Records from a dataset
-.-.-
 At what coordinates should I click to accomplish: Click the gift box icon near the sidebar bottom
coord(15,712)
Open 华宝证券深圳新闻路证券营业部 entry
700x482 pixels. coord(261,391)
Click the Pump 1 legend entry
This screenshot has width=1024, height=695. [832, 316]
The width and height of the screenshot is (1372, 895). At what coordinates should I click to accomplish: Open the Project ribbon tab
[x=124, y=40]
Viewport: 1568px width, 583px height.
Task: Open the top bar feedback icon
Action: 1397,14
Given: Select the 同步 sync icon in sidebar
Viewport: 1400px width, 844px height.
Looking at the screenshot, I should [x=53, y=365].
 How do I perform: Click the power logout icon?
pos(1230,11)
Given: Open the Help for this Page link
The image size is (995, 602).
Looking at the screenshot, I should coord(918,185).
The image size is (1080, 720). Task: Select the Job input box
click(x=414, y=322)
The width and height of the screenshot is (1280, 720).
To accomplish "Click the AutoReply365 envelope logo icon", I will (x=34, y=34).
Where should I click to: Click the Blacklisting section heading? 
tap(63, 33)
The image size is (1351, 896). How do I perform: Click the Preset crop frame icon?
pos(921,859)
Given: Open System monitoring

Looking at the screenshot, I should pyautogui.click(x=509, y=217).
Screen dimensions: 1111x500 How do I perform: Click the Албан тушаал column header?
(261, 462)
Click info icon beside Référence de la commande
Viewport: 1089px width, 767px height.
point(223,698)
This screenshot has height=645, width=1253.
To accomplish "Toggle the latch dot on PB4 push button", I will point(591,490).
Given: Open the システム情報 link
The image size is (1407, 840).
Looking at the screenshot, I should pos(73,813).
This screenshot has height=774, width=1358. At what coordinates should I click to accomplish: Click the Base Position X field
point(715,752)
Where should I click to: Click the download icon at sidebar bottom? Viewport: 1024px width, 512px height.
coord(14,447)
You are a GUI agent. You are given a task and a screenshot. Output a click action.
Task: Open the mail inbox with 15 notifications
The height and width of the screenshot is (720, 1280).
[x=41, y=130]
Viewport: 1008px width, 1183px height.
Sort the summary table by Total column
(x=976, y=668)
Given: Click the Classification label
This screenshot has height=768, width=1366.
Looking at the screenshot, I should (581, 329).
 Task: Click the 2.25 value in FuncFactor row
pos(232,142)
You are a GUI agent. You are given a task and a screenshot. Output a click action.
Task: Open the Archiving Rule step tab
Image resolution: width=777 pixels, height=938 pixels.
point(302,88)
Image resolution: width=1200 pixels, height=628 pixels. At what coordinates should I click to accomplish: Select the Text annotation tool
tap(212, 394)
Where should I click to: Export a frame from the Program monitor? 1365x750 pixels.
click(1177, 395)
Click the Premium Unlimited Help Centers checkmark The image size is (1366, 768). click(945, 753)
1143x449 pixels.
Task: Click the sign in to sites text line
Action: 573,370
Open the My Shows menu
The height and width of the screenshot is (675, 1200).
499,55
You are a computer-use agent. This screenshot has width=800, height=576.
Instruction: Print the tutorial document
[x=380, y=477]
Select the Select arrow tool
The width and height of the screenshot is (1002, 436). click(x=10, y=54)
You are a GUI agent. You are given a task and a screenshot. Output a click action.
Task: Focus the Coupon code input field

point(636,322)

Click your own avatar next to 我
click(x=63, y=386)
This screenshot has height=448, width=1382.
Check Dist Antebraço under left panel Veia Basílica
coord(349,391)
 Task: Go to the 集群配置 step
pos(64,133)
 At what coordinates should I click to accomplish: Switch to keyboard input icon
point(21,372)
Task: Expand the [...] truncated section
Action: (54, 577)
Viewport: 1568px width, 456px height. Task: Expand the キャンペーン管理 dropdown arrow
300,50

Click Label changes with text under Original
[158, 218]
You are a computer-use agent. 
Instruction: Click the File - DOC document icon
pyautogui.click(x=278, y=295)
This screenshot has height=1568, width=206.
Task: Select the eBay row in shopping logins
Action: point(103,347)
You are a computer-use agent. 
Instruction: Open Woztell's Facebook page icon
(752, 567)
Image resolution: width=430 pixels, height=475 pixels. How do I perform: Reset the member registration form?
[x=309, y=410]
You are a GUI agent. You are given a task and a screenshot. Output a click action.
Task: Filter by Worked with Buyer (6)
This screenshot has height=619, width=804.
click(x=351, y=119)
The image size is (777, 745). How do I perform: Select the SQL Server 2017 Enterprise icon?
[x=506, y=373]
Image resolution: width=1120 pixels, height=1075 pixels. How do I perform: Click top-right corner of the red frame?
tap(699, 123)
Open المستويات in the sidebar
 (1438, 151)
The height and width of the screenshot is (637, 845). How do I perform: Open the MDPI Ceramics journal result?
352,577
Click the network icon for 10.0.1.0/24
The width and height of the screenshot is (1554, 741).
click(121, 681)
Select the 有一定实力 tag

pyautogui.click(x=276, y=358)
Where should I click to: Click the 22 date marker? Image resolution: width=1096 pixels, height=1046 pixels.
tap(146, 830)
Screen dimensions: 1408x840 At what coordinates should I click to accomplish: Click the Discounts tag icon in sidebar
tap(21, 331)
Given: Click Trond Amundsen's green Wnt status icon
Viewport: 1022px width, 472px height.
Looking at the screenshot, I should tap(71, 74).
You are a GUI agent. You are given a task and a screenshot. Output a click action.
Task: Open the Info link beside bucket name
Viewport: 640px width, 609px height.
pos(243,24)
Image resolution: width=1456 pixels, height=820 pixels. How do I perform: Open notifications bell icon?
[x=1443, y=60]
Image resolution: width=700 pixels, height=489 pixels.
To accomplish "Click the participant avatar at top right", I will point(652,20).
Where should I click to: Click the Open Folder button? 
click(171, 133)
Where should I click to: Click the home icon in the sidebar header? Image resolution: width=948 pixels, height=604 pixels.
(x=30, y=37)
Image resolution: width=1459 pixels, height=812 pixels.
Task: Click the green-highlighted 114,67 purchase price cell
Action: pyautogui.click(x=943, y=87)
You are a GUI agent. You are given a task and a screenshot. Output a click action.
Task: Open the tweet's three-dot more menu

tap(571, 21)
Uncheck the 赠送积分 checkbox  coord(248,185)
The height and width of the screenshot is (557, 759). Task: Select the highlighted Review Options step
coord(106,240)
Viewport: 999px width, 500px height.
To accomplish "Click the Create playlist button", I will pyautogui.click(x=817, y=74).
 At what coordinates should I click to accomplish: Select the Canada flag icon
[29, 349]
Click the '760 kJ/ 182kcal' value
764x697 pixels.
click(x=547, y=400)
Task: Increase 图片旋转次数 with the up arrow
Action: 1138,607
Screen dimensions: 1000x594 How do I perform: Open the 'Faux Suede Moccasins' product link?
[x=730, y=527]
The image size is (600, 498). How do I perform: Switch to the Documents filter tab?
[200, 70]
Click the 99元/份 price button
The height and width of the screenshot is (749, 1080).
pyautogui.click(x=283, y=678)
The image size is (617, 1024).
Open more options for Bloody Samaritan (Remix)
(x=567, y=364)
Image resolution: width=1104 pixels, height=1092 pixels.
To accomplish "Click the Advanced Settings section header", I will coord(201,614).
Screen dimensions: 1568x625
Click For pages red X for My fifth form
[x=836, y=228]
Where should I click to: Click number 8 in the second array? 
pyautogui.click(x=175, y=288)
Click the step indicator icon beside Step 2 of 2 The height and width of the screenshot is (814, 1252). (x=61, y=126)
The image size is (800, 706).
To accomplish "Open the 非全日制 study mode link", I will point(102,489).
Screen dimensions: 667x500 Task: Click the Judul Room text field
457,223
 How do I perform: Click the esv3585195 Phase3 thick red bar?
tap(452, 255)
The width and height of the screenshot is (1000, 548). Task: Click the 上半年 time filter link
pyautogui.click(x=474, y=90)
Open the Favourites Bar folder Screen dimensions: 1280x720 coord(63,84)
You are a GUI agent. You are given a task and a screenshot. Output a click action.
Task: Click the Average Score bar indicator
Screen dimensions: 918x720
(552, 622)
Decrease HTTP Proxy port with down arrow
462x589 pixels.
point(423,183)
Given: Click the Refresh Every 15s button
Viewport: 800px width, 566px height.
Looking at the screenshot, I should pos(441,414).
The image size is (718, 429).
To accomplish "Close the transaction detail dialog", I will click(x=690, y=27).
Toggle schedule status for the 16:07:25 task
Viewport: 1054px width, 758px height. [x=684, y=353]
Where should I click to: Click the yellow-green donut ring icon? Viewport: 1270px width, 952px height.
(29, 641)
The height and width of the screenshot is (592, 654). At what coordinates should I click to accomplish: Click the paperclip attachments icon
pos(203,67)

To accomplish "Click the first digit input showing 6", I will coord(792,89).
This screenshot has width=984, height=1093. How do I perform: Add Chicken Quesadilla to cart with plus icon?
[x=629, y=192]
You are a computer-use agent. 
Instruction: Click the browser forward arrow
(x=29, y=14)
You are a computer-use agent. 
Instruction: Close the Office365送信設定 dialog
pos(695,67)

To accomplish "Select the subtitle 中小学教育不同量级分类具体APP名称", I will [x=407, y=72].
-.-.-
• Work order
Take from the entries every line that has the string "beside".

• Answer to this exercise
Click info icon beside Référence de la commande
Task: Open the Info link beside bucket name
Click the step indicator icon beside Step 2 of 2 The height and width of the screenshot is (814, 1252). (x=61, y=126)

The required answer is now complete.